His voice was absolutely steady; truth weighted each word, and I wanted—oh, how very much I wanted—to believe him.

I swallowed.

“That’s not true,” I said. “Look at Ramendysis.”

“Ramendysis held more power than he could absorb,” Mr. Ignat’ said patiently. “You are not so foolish—or so driven. In a duel between raw power and spellcraft—spellcraft will win.” He tipped his head, as if considering, and added.

“Unless something unfortunate happens.”

“Like raw power crushing the opposition under it?”

“Rarely that,” Mr. Ignat’ said seriously. “Most usually, it’s because a spell is flawed. Now, it is true that a certain amount of power must be maintained, as you’re doing, in order to be able to mount a credible defense, if challenged. But the power you maintain, Katie, is far below a toxic dose. It does take some time to…integrate. But I swear to you that it will happen. The best thing you can do is learn your spellcraft, and practice it often. Your power will become accustomed to you, and you to it; it will no longer fight you, or seek to force you to its goals. Tame power is a tool. Wild power—is wild.”

Most of my present power—that gift from Mr. Ignat’—was that tame? And what about the jikinap I’d stolen from Ramendysis?

I’d killed Ozali Ramendysis—not by the use of superior spellcraft. The plan had been to hit him with a bolt of jikinap—think overloading a circuit, and blowing a fuse. I had happened to hope that what would blow was Ramendysis’ head, but as it happened, I missed my shot, and hit—

I caught my breath and turned my head away, squinting as I stared out over the waves. My eyes were watering, but that was because the sun was so bright on the water.

Of course.

“Katie, Borgan’s well.”

I looked back at him, my chest clutching.

“You’ve seen him?”

He shook his head.

“No, child, I haven’t. But I can see the ocean.”
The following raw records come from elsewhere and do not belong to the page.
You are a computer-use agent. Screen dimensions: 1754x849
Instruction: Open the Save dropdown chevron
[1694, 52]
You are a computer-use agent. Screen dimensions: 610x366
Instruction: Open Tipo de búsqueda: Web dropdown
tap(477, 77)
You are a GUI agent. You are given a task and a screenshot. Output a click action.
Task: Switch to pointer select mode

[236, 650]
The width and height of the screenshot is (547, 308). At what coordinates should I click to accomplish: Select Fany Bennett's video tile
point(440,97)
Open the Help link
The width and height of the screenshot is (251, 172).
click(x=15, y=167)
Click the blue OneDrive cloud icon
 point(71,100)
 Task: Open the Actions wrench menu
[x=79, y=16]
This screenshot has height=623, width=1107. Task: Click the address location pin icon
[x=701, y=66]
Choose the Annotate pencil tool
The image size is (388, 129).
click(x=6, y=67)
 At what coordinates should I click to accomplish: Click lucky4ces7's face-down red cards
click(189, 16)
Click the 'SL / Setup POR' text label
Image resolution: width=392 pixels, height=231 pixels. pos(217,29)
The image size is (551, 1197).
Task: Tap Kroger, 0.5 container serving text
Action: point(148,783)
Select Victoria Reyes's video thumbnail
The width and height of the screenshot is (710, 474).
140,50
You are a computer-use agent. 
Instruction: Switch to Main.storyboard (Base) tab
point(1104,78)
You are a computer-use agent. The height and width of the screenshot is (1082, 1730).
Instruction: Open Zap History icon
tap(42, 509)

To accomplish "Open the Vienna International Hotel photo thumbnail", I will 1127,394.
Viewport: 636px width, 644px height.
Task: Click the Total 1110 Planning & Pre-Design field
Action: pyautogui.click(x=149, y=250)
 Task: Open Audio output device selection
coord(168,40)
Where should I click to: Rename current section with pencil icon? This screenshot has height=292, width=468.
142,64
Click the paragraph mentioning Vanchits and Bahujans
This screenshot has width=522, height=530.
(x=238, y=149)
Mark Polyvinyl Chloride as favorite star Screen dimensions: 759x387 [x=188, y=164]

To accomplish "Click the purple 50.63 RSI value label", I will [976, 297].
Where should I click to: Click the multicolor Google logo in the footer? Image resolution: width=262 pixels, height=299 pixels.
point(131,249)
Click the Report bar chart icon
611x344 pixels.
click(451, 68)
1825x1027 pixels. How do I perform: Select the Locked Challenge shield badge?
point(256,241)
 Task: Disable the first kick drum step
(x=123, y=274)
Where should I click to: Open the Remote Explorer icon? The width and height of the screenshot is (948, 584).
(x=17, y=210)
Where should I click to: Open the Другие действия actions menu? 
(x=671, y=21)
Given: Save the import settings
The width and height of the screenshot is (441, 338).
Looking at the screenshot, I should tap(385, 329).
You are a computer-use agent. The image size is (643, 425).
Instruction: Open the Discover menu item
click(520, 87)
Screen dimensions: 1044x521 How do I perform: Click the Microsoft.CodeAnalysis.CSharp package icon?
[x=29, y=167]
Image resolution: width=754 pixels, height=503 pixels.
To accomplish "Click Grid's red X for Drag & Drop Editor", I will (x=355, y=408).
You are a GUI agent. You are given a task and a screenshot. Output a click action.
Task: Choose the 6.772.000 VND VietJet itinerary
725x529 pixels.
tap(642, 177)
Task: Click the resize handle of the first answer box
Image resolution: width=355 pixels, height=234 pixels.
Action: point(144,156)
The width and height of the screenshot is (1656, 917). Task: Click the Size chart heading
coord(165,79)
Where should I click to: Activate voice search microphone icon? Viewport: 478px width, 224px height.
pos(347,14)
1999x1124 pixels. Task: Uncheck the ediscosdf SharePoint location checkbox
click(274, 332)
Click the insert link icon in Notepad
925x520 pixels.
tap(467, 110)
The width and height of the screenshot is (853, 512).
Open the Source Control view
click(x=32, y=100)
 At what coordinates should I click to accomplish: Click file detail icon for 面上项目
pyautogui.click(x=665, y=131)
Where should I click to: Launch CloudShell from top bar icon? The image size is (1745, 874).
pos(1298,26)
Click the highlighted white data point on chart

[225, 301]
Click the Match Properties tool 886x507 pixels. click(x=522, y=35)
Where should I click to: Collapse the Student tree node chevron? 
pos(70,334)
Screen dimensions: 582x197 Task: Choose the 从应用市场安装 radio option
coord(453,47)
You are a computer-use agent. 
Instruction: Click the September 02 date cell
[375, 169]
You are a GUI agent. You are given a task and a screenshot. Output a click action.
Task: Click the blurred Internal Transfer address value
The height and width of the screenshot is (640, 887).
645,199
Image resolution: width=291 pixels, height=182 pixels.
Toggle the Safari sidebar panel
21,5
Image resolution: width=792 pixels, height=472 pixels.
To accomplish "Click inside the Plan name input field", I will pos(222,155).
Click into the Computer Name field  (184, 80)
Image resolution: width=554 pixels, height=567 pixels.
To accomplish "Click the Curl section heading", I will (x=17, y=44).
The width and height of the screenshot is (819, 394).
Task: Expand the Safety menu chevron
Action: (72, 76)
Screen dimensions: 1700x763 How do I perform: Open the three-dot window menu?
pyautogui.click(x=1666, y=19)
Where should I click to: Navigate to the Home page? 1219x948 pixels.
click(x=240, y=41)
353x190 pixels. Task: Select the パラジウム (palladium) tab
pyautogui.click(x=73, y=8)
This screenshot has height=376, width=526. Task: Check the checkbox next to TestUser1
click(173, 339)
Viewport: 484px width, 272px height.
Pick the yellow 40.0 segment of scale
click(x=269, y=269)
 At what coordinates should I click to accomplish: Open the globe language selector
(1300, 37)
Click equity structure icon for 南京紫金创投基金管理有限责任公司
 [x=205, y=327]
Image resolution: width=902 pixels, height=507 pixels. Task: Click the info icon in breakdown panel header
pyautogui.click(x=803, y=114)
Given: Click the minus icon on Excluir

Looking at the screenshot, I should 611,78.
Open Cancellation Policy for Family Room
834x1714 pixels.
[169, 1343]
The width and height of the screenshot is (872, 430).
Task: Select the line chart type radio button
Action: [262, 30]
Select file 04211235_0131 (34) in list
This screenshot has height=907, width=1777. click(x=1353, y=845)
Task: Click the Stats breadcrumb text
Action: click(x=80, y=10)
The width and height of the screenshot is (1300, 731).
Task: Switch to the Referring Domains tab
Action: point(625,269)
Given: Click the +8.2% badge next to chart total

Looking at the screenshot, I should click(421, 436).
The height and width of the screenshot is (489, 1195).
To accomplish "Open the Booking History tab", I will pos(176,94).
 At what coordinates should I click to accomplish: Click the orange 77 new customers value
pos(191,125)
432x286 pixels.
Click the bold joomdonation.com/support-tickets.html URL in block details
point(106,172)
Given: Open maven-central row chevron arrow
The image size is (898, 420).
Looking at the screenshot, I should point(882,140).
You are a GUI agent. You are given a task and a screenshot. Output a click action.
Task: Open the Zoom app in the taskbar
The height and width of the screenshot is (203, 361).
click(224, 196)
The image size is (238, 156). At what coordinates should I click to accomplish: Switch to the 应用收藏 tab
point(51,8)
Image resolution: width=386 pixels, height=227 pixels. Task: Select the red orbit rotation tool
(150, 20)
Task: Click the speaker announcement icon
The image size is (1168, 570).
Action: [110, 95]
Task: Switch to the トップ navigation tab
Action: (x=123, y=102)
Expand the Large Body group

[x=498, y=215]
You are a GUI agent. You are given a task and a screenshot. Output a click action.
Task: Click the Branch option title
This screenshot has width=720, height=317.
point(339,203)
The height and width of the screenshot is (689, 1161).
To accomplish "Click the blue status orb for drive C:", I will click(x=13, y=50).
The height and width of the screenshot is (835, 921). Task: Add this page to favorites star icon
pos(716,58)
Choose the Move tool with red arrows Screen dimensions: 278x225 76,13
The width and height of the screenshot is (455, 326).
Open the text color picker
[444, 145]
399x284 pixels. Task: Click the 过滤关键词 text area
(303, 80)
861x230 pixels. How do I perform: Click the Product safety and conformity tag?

There was, I thought, that. When I had—when I had missed Ramendysis, with all that power, I had hit Borgan, who was…call him the Guardian of the Gulf of Maine. My opposite number.

And when that bolt hit home, and Borgan collapsed onto the blades of Googin Rock…

The sea had gone dead calm. Not a wave, not a ripple disturbed its surface. It was as if the Gulf felt his absence and mourned it.

Happily, though I didn’t think so at the time, I’d managed to pull my shot just enough that I didn’t…entirely kill him. Thinking on it, as, believe me, I have done, hundreds of times in the weeks since it happened—Thinking back on it, it may have been that his braid had fallen into the water when he collapsed, and through that link the sea—the sea had saved him.

That was one of the things I wanted to ask, when I saw him again.

If I saw him again.

Don’t be stupid, Kate, I told myself; you know healing takes time.

Right; I know that.

I know that.


I took a breath and turned my head, meeting Mr. Ignat’s eyes.

“I’m fine,” I said, and forced a smile. “So! When’s the next lesson?”